C. P. Ghost cpghost at cordula.ws
Sat Jul 10 18:38:20 UTC 2010


On Sat, Jul 10, 2010 at 6:03 PM, C. P. Ghost <cpghost at cordula.ws> wrote:
> On Sat, Jul 10, 2010 at 12:53 PM, Patrick Donnelly <batrick at batbytes.com> wrote:
>> On Sat, Jul 10, 2010 at 4:01 AM, Giorgos Keramidas
>> <keramida at ceid.upatras.gr> wrote:
>>> On Sat, 10 Jul 2010 03:10:31 -0400, Patrick Donnelly <batrick at batbytes.com> wrote:
>>>> Hi List,
>>>>
>>>> I have a strange problem in a C program I wrote. I open a hard
>>>> disk character file (/dev/ad1) and attempt to write over the
>>>> entire disk. I expect the last write that would go beyond the
>>>> hard disk length (capacity) to return with an error but instead
>>>> the write succeeds.  This happens for hundreds of gigabytes
>>>> beyond the file (hard drive) length. What could be wrong? (This
>>>> program works fine on Linux. The last write that would go
>>>> beyond the end of the hard drive returns with -1.)
>>>>
>>>> Thanks for any help,
>>>
>>> Can we see the exact source code of the program?  What you
>>> describe might work if the file has holes inside it.
>>
>> http://www.batbytes.com/destroy
>>
>> Specifically, after filling the hard drive it will begin to rapidly
>> "write" where the throughput of the writes is about 10 GB/s (obviously
>> not going to the hard drive).
>
> Are you aware of short writes?
>
> static int write_buf (int fd, const char *buf, size_t s)
> {
>  ssize_t r = write(fd, buf, s);
>  if (r == -1)
>    fprintf(stderr, "write error: %s\n", strerror(errno));
>  return r >= 0;
> }
>
> What if write(2) returns less than s, but not -1?
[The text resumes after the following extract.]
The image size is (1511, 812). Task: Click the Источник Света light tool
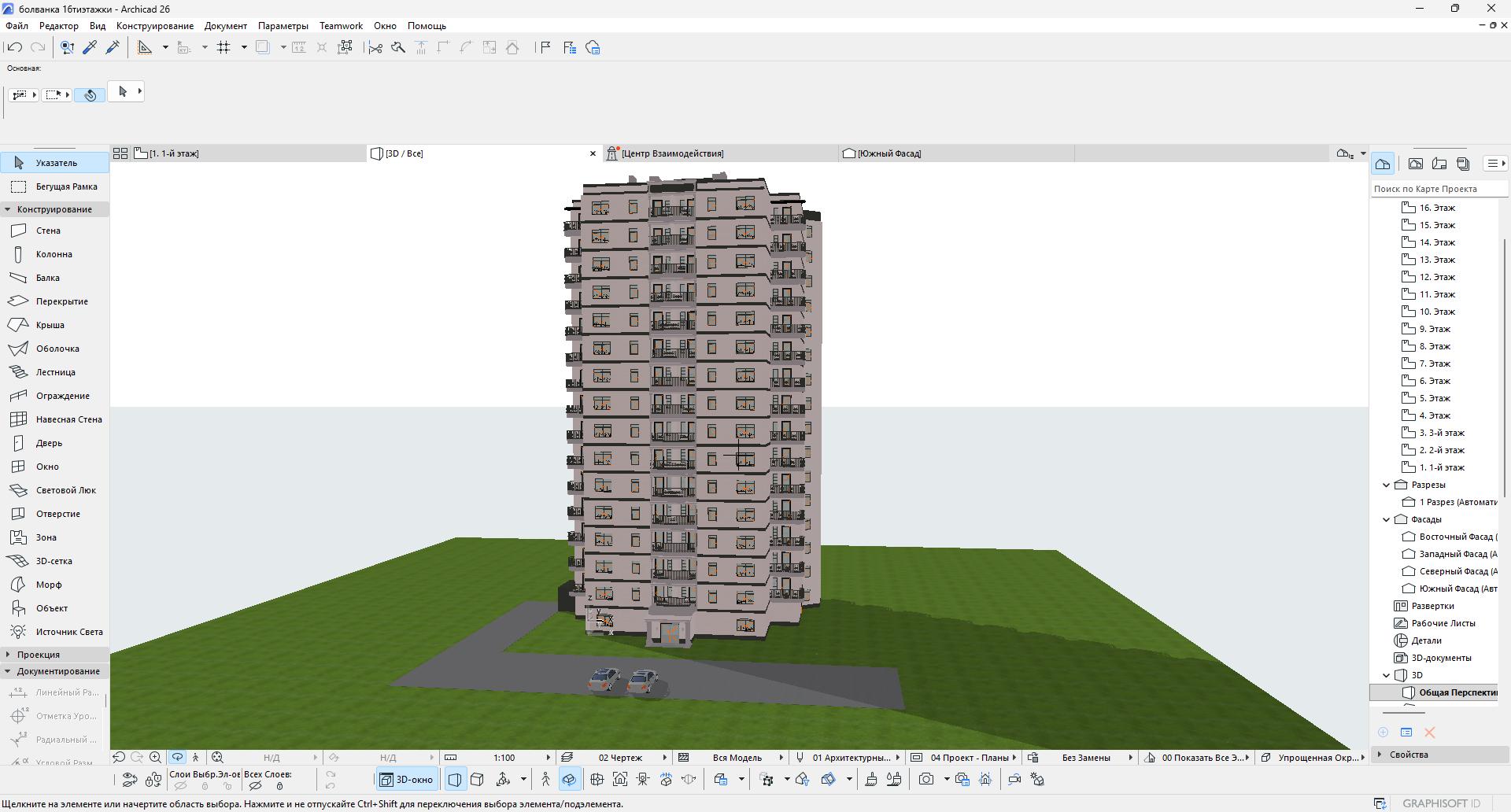[x=68, y=632]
Or, to be more precise, is it possible that write(2) returns 0 for
some reason, perhaps because the device isn't ready and can't
accept more data, so it says that it wrote 0 bytes, but that you
are free to try again?

On Solaris, the write(2) man page says:

  If a write() requests that more bytes be written than there is room
  for—for example, if the write would exceed the process file size
  limit (see getrlimit(2) and ulimit(2)), the system file size limit,
  or the free space on the device—only as many bytes as there is room
  for will be written. For example, suppose there is space for 20
  bytes more in a file before reaching a limit. A write() of 512-bytes
  returns 20. The next write() of a non-zero number of bytes gives a
  failure return (except as noted for pipes and FIFO below).
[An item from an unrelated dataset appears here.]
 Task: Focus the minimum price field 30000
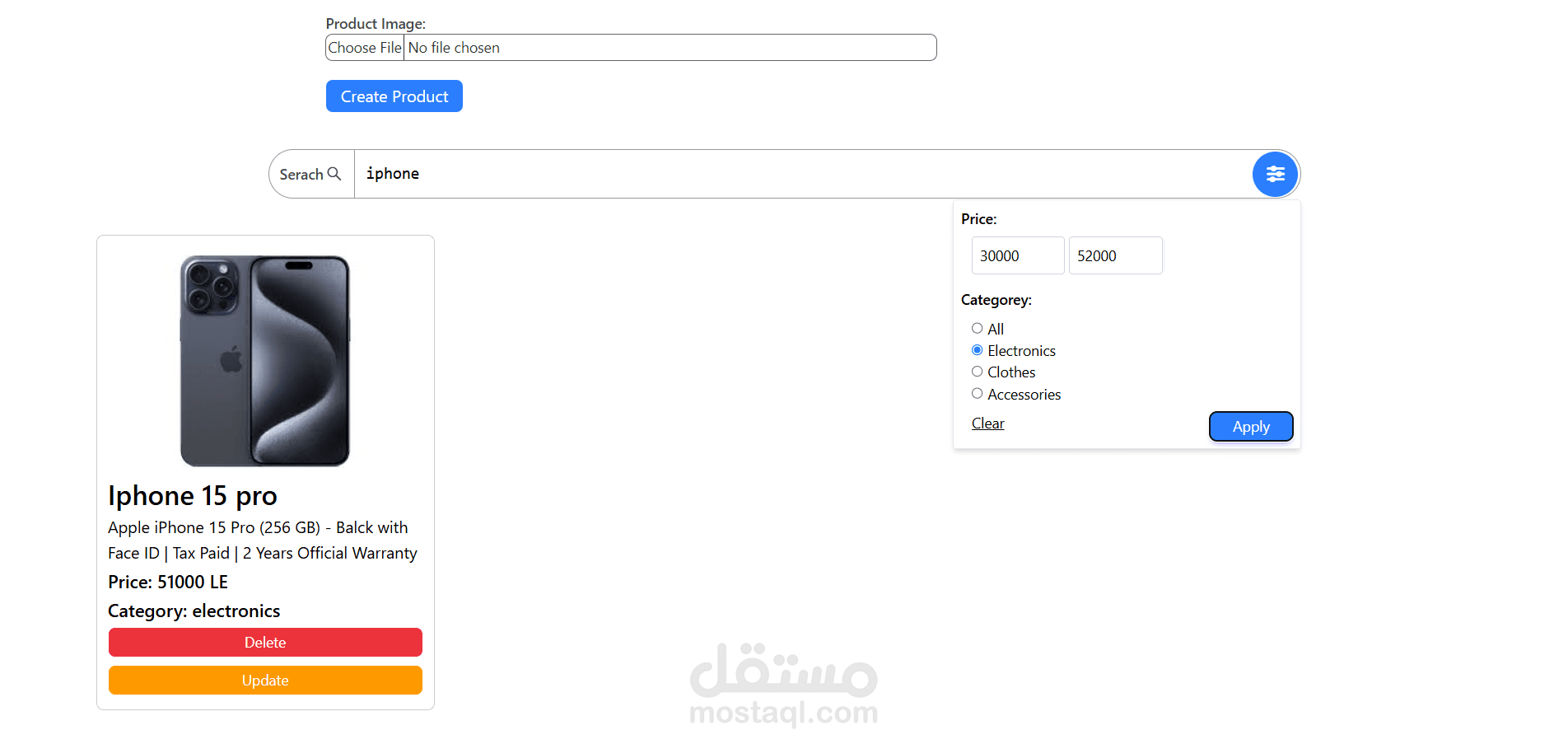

http://docs.sun.com/app/docs/doc/816-5167/write-2?l=en&n=1&a=view

Have you tried your program on [Open]Solaris too? What happens there?
Perhaps our write(2) isn't entirely IEEE Std 1003.1 compliant? Because
write(2) there says:

  If a write() requests that more bytes be written than there is room
  for (for example, [XSI] [Option Start] the process' file size limit
  or [Option End] the physical end of a medium), only as many bytes as
  there is room for shall be written. For example, suppose there is
  space for 20 bytes more in a file before reaching a limit. A write
  of 512 bytes will return 20. The next write of a non-zero number of
  bytes would give a failure return (except as noted below). (...)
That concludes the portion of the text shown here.